Anonymity

Quite a few people have expressed disapproval of the anonymity of PubPeer comments (and also of its organizers). This criticism is understandable, but we don’t think the problem is as simple to solve as some suggest. We examine the issues below.

Firstly, note that commenters on PubPeer DO have the option of displaying their real name (on a per publication basis). So those who want the fame and glory associated with criticizing their department chairman’s papers are of course free to get it in full. It seems that most people using PubPeer don’t choose that option; many moreover prefer the ultra-anonymous procedure of “unregistered submissions” that do not require account creation. Our own experience of commenting on papers is consistent with this impression: people are more inhibited by fear than by the fact that they must be anonymous (when in any case they don’t have to be). Many other factors come into play, including just finding the time to study papers with sufficient care to comment properly.

Authors whose papers have been criticized often vociferously complain about the anonymity. One suspects that they don’t always want to enter into a collegial discussion. Legal threats have already been received. I think we all know powerful scientists who can not be guaranteed to be reasonable about criticism of their work. Peer review is anonymous for a very good reason.

Many people suggest providing nicknames and possibly a reputation system. Of course we have considered both of these and may in the future provide them on a optional basis. But the big disadvantage we see is that in the long run they will destroy anonymity without the commenter wishing it, realizing it or being able to prevent it. This will happen because the nicknames would allow a commenter profile to be built up. In the end that profile or a single specific comment will allow somebody to identify a commenter. From that point on, all comments associated with the nickname can be traced back to the true commenter. A similar problem arises with the reputation system, although exploiting the information exposed is marginally more technical. It works by tracking comments that have correlated reputations in time. Whenever your reputation is updated, that update will occur synchronously on all of your comments. A similar commenter profile can thus be constructed (even in the absence of nicknames). The end result would be the same. Thus, we feel that nicknames and/or a reputation system would lull users into a false sense of security but ultimately and irreversibly compromise the anonymity that they might wish to maintain.

For the reasons given above, we have decided to allow anonymous comments on PubPeer, although the site may miss out on “social” driving forces as a result. The absence of any commenter identification also means that readers simply have to read and understand any comments for themselves; it is not possible to rely on any reputation. Although this is a little disorienting, it does have the advantage of forcing readers to exercise their own judgment.

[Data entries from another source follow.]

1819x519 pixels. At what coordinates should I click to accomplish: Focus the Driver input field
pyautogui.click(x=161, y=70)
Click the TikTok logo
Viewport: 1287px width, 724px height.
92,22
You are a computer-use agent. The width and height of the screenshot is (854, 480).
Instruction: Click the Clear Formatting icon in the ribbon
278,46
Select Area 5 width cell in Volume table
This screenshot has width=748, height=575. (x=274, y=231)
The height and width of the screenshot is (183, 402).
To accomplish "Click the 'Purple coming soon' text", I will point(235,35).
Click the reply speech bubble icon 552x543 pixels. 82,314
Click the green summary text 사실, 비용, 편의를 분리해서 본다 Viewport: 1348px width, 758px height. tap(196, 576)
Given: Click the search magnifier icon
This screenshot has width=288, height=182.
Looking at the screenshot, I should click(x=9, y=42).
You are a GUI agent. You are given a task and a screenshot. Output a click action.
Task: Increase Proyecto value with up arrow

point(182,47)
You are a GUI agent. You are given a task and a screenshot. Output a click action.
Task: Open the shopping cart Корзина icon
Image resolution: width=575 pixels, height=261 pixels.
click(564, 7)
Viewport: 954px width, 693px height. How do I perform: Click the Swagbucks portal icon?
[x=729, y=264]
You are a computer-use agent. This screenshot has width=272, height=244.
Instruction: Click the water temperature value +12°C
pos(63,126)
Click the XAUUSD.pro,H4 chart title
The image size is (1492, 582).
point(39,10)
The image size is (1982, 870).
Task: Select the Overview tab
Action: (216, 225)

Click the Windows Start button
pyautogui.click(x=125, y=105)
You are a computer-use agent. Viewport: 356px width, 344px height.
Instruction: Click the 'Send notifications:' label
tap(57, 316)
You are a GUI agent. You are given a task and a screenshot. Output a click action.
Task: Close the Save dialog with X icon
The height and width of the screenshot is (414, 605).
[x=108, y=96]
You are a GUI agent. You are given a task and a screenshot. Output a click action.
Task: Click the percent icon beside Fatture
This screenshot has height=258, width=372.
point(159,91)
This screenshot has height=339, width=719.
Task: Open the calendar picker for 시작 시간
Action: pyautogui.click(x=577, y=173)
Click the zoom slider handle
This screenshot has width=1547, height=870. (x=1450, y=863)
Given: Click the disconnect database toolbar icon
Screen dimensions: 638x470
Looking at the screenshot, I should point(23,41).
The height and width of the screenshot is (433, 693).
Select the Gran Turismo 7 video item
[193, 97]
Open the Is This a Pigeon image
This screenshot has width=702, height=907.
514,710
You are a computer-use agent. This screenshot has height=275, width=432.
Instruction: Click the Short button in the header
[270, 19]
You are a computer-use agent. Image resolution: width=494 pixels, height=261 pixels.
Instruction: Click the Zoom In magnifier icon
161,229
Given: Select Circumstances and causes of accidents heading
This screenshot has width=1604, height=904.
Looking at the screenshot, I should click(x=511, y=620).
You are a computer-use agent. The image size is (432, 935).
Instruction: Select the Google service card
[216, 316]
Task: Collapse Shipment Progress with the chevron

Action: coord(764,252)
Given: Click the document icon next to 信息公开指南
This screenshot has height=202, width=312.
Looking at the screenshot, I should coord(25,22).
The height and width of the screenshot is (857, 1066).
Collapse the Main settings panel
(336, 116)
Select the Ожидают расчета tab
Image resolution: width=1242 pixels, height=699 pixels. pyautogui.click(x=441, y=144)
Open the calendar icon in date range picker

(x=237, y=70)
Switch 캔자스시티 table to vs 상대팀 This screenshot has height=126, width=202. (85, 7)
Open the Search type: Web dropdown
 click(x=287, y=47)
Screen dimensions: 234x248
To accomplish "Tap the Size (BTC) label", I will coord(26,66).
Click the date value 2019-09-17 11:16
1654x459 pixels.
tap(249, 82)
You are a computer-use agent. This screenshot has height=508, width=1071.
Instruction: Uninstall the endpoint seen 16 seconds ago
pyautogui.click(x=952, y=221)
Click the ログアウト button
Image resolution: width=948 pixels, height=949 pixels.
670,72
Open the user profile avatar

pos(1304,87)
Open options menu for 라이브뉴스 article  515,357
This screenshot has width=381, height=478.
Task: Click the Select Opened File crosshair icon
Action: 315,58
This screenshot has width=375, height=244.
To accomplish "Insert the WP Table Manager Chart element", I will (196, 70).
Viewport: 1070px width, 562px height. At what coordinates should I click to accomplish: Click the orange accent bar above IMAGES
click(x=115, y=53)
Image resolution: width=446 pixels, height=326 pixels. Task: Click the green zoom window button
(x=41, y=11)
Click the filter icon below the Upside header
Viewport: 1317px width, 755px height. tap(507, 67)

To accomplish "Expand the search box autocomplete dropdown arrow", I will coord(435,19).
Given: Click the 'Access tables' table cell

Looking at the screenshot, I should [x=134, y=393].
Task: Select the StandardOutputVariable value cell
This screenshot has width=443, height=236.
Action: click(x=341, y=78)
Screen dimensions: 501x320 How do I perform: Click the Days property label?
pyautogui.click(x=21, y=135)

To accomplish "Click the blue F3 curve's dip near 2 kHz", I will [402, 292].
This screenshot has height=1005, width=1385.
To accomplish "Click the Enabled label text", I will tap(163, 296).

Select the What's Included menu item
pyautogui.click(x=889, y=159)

PubPeer organizers remain anonymous for similar reasons. Imagine comments criticizing papers by their PI or department chairman. At the very least, pressure could be applied to censor the unwanted criticism. We just don’t want to deal with that situation. And, analogously to the situation for anonymous comments, the identity of the PubPeer organizers should have no bearing on the pertinence of any comments submitted.

6 thoughts on “Anonymity

  1. Pingback: Open Review of Scientific Literature | Adventures in Signal Processing and Open Science

  2. I had not read your thoughts on a reputation system until now.
    I must say that I was quite convinced that a “nickname” set-up would do the trick and enable a reputation system. Now, after reading your thoughts on it, I am not so sure. I guess you may be right about your worries that a sufficiently active user profile could be identified and in particular that a user’s comments on different papers could be associated through the reputation score.
    OK, if this does not work, then could scoring individual comments be useful? I guess it could risk creating more noise than actual value?

    • As you mentioned on Twitter, there is a social aspect to scoring that could be harnessed to help build the critical mass of commenters necessary to make post-publication peer review successful.

      Also, it is likely that participation in an online scientific community will be valued by universities/granting agencies/etc one day. This could encourage users to sign their comments and take credit for them. Ratings of these comments would then be very useful.

      So in summary, we feel that there is a value to rating comments. Keep doing it!

  3. I have to say, your maintaining anonymity cuts both ways as well. What guarantee is there that you will not censor submissions?

    • One good thing with internet communities is that when someone knows, others easily knows.
      Specifically here, the PubPeer’s users will quickly know if PubPeer’s organizers are trying to protect a particular journal.

  4. If the time correlation between a comment and reputation profile is an issue, why not randomly delay the contributions to the reputation scores using a large window ? (e.g. 3 months to 1 year). Google Scholar and ResearchGate often take time to update, but it’s not a big issue since nobody needs to follow the weekly updates of a h-index or i10-index.